### Source material
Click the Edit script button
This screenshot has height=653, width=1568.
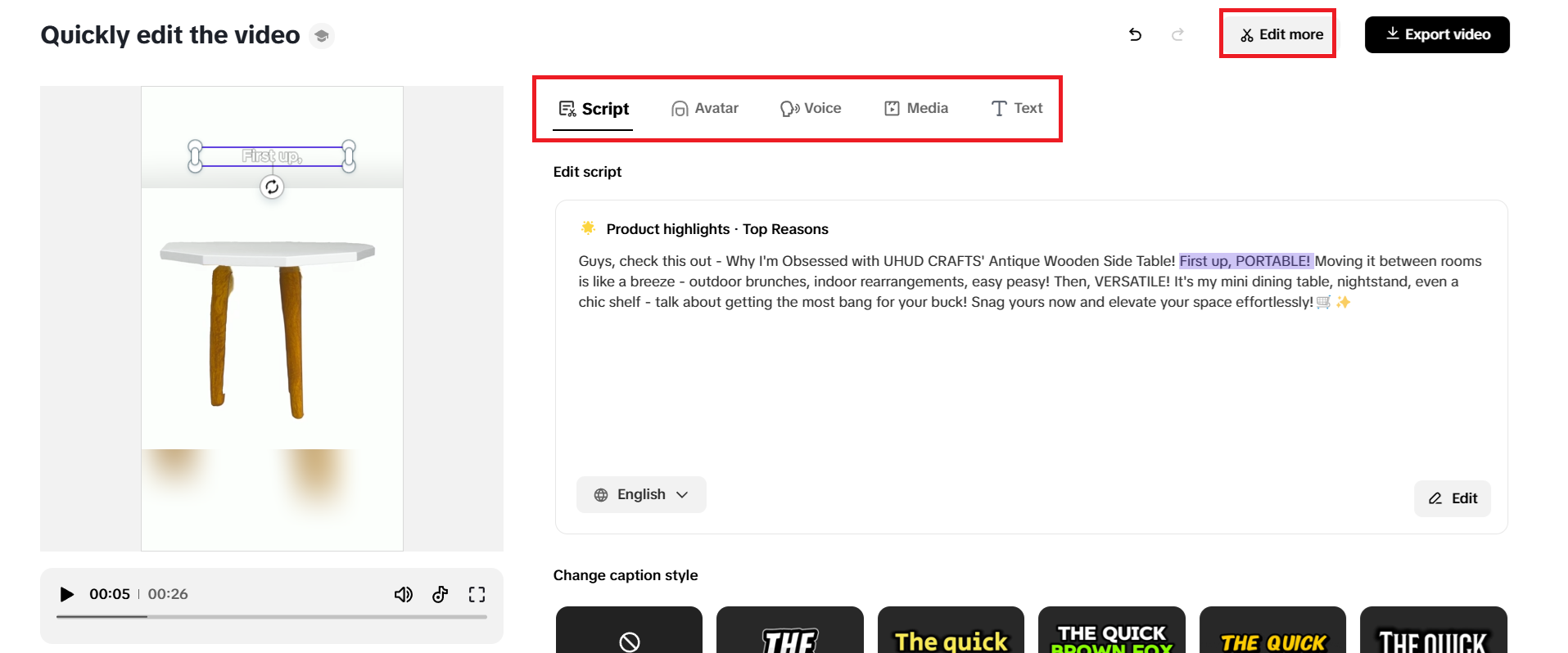1453,498
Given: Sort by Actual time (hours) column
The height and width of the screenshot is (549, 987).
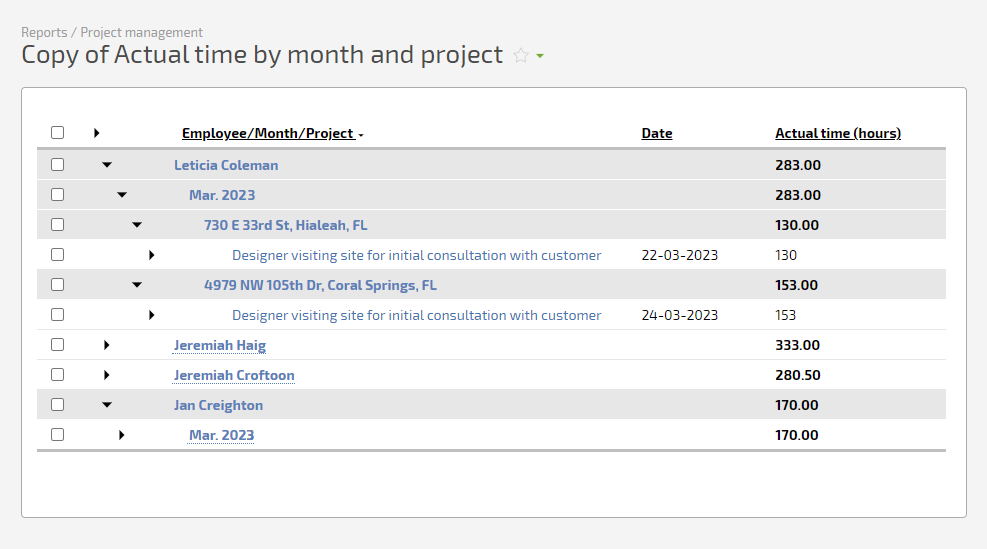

### Aim of the task
Copy out every line of the rows above word for word, omitting the pictures.

### Expected answer
Click the Edit script button
This screenshot has height=653, width=1568.
1453,498
Given: Sort by Actual time (hours) column
The height and width of the screenshot is (549, 987).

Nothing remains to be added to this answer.